KAMPALA, Uganda (AP) - The death toll from a church fire in Uganda believed to be a mass suicide of parishioners had reached at least 500, officials said today as they prepared for a mass burial of the charred and disfigured bodies.
Four days after the fire at the church compound belonging to the Christian sect Movement for the Restoration of the Ten Commandments of God, police said they had counted 500 bodies.
``It may be a total of 600,'' said police spokesman Asumani Mugenyi, adding that burial in a mass grave would begin today.
Earlier reports had put the number of victims at between 235 and 470.
Police said all five leaders of the sect, four of them former Roman Catholic priests or lay workers, had died in the Friday morning blaze just outside Kanungu trading center, 220 miles southwest of Kampala.

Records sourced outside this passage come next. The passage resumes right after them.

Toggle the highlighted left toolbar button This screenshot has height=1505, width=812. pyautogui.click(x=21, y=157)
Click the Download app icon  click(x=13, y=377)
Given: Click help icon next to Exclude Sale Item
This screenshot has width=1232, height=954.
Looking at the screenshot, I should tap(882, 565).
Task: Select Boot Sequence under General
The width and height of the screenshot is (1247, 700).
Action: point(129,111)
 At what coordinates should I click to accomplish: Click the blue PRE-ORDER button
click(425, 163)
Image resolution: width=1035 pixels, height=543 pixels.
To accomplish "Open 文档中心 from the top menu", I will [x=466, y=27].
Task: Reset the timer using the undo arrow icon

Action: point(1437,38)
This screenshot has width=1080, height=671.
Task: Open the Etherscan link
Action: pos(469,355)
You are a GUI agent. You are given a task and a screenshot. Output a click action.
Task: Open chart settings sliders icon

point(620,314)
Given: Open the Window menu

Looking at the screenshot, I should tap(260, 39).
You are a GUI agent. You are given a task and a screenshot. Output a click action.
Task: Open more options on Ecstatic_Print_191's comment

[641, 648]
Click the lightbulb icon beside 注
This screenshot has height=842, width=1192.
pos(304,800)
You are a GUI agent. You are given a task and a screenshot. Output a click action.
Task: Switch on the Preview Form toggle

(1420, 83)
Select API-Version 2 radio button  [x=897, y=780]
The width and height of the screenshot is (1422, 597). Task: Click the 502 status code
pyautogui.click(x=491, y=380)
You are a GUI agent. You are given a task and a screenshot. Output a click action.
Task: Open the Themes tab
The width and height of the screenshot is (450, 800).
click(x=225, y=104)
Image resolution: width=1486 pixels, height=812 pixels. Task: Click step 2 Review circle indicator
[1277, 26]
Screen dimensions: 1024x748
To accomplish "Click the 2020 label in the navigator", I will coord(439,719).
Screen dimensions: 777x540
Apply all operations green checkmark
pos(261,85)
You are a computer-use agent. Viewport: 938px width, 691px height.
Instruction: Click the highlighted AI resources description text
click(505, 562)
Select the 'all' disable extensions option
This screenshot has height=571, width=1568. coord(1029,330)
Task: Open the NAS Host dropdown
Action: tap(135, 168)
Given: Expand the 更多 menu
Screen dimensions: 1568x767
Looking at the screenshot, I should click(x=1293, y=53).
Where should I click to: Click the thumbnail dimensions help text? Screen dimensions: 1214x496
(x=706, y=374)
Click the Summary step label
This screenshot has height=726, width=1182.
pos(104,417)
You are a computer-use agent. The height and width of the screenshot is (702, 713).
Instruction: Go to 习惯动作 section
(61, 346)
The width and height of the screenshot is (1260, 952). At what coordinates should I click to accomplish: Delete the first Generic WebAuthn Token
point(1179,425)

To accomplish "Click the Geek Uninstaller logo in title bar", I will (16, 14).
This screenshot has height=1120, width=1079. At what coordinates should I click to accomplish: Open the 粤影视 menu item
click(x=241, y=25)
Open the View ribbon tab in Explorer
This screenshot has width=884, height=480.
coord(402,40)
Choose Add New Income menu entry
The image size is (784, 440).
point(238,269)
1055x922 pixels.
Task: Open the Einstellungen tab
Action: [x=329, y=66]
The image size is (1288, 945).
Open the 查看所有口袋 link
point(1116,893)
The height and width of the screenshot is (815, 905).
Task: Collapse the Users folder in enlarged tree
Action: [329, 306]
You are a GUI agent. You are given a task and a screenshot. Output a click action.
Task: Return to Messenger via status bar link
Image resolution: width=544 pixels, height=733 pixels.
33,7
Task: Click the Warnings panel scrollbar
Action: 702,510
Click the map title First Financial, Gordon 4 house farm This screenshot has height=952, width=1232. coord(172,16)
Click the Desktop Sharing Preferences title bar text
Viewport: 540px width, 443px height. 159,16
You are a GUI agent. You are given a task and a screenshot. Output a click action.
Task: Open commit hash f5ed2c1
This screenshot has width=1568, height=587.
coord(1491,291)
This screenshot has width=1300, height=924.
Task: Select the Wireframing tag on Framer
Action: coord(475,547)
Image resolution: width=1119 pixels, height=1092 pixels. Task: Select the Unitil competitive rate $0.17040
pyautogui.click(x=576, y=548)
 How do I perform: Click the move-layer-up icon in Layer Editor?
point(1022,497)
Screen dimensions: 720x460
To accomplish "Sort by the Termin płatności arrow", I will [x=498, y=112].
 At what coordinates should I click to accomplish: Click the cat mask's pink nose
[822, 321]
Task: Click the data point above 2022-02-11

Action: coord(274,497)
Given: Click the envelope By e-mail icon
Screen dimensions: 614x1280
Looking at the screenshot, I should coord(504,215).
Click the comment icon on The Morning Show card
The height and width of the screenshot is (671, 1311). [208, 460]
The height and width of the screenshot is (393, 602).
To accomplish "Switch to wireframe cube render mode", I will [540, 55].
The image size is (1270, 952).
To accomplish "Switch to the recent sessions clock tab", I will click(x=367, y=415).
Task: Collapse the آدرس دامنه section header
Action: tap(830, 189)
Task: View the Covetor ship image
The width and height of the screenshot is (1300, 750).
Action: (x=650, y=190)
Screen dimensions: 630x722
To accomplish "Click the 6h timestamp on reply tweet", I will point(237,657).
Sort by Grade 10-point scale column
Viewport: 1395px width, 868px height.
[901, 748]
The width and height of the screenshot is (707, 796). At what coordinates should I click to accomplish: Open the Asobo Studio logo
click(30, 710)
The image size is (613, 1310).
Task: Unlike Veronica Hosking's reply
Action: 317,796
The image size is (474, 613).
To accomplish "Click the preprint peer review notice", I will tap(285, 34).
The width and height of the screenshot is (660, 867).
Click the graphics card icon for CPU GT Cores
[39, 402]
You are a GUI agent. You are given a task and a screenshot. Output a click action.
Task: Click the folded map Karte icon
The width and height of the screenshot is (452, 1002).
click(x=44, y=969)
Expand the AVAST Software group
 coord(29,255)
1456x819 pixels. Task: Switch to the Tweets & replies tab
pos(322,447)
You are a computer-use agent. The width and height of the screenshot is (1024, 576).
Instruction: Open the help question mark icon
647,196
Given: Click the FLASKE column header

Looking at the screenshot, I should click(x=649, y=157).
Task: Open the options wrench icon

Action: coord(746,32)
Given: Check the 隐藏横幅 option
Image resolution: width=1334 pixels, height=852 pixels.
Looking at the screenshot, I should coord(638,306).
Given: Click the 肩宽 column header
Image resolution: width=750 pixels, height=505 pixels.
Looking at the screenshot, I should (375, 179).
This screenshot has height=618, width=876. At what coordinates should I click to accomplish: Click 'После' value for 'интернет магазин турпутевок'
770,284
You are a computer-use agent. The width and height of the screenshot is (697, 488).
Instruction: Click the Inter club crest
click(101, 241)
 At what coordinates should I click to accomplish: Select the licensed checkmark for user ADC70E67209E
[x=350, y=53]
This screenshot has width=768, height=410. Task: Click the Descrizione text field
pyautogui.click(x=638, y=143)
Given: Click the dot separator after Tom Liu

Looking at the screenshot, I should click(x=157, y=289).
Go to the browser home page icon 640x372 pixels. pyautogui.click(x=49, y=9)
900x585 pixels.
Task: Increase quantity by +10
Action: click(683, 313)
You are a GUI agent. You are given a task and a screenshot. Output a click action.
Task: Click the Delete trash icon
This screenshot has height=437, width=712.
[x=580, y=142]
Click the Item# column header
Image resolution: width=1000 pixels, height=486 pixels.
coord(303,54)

Mugenyi identified the leaders as Cledonia Mwerinde, 40, a former prostitute who built the group's compound on the farm of her late father; Joseph Kibweteere, 68, a former Roman Catholic priest in Kabale diocese north of Kanungu; and Dominic Kataribabo, 32, Joseph Kasapurari, 39, and John Kamagara, 69 - all reported to be former priests.
Mugenyi said the identification of the alleged leaders was not based on forensic evidence but on ``comments from local people'' who told police the five had been inside the building - said to have been sealed from the inside before the fire began.
Syncretic Christian religious sects are mushrooming across Africa as many people become disillusioned with the inability of politicians to improve their lives.
The Kanungu sect has branches in several other parts of Uganda, and its members used only gestures to communicate, reportedly for fear of breaking commandments. But they do sing and pray aloud.
In the wake of the disaster, Ugandan President Yoweri Museveni today warned the nation's religious leaders against those who might endanger the lives of the unsuspecting.
The government ``believes in the freedom of worship. It also has a duty to protect the lives of the people of Uganda ... and to ensure that Ugandans are not at the mercy of some dangerous and opportunistic individuals who parade themselves as religious leaders,'' a statement from Museveni's office said.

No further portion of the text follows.